A new census
compiled by astronomers contains the location of every local galaxy with a supermassive black hole at its center.
"We
are confident we are seeing every, active supermassive
black hole within 400-million-light-years of Earth," said Jack Tueller of NASA Goddard Space Flight Center in Maryland who led the
census effort.
Called active
galactic nuclei, or AGN, these black holes have masses of up to billions of
Suns compressed into a region about the size of our solar system. The all-sky
census [image],
performed using NASA's Swift satellite over a nine-month period, detected more
than 200 nearby AGN.
Supermassive black holes are thought to lie at the hearts of nearly every massive galaxy, but only a few percent appear
to be active. The black holes of
some galaxies, like our Milky Way,
were likely once active but are now dormant for reasons that are still unclear.
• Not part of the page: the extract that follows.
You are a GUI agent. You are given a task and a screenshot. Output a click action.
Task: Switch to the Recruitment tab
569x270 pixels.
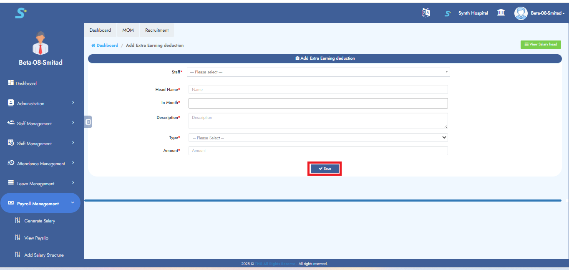coord(157,30)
One idea is that they've simply consumed all the material in their immediate
vicinities. Such dormant supermassive black holes
were not counted in the survey.
Among the
key findings from the survey [image]
was the detection of AGN in so-called "starbursts"
galaxies with intense star forming activity. These discoveries will enable
scientists to test a theory called "co-evolution,"
which states that black hole activity and star formation go hand in hand, the
researchers say.
The
findings were presented at a press conference today at the meeting of the
American Astronomical Society's High Energy Astrophysics Division in San Francisco.